Had to switch the journal map from Ecuador/Peru/Bolivia because Paraguay (and the other three) were depicted together in only the South America map. I'll switch back to the smaller map when we arrive to Ecuador. Decided to stay in Asuncion for a few days and visit a couple nearby sites, but mostly just relax.
Clearing Immigration was a hassle as regards paying the $160 visa fee. Had been warned that paying the $160 visa fee for Bolivia required crisp new U.S. currency, but upon arrival discovered that Mastercard & Visa were also accepted; and so paid by credit card. Paraguay did not accept payment by credit card; only CRISP, NEW, UNMARKED/BLEMISHED IN ANY WAY U.S. currency. The two guys at the visa window (you pay before passing thru Immigration) rejected five of the $50 bills, six of the $20's and six of the $10's I presented for payment ? All of these bills had been gotten from the bank in Austin, and I had specifically requested & inspected them to be in clean, crisp unmarked condition. Or so I thought ! All those bills rejected had blemishes you damn near required a magnifying glass to find, and/or were marks I thought were integral to the fiber of the paper. Absolutely ridiculous. Especially when you consider the condition of the Paraguayuan currency you receive during transactions; evidentally the local currency requires an extended residency in a streetside gutter &/or toilet before being fit for circulation. Even a bank (later in the week) rejected numerous bills for exchange such that I finally, in disgust, exchanged none, left the bank, and vowed to spend no money in Paraguay unless via a credit card charge.

> [REQUEST 1]:
In the records, copy out the lines from the one with "Cancel the module import" up to and including the one with "Looking at the", keeping every character as it appears.

> [RAW RECORDS]:
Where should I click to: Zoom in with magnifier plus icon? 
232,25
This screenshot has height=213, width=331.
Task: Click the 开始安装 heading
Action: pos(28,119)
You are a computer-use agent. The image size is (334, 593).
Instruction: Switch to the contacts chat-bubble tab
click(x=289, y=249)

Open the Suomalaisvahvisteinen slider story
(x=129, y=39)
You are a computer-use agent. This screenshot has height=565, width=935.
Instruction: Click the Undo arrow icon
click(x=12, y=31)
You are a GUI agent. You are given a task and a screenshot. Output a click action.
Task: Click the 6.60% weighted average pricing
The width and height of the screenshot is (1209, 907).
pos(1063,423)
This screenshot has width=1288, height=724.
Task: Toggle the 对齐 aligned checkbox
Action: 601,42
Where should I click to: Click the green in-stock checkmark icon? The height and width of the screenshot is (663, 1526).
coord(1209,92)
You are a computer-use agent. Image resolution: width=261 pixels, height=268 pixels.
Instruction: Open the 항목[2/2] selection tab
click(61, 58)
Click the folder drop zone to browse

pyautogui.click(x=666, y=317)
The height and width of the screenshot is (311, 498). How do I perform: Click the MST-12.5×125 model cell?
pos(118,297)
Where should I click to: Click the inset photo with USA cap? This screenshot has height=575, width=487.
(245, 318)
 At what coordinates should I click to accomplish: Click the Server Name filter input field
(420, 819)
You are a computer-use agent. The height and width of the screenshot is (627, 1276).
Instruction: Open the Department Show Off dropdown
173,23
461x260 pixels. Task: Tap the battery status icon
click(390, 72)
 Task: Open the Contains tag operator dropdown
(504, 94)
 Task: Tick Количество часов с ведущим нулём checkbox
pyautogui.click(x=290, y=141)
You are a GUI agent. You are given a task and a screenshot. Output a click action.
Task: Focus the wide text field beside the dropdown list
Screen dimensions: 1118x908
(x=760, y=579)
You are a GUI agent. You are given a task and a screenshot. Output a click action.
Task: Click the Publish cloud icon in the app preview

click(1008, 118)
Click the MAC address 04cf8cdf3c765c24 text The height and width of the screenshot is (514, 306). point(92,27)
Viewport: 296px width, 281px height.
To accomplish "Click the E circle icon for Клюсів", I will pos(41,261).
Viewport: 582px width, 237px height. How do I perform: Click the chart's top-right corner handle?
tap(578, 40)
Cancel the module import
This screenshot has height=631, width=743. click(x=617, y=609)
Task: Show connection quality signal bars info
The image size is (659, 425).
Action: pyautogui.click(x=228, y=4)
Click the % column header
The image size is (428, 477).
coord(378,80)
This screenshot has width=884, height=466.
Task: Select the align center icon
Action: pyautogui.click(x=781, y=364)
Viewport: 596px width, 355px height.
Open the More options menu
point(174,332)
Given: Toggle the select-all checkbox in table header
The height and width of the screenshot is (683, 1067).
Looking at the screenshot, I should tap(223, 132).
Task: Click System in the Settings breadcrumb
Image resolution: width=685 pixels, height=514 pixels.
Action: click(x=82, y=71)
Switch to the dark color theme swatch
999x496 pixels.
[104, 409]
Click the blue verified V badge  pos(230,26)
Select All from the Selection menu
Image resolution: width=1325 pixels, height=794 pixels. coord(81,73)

> [REQUEST 2]:
Using the journal entry, list each denomination of U.S. bill the visa window rejected, along with how many of that bill were rejected.

> [FULL OUTPUT 1]:
Cancel the module import
This screenshot has height=631, width=743. click(x=617, y=609)
Task: Show connection quality signal bars info
The image size is (659, 425).
Action: pyautogui.click(x=228, y=4)
Click the % column header
The image size is (428, 477).
coord(378,80)
This screenshot has width=884, height=466.
Task: Select the align center icon
Action: pyautogui.click(x=781, y=364)
Viewport: 596px width, 355px height.
Open the More options menu
point(174,332)
Given: Toggle the select-all checkbox in table header
The height and width of the screenshot is (683, 1067).
Looking at the screenshot, I should tap(223, 132).

> [FULL OUTPUT 2]:
- $50 bills: five
- $20 bills: six
- $10 bills: six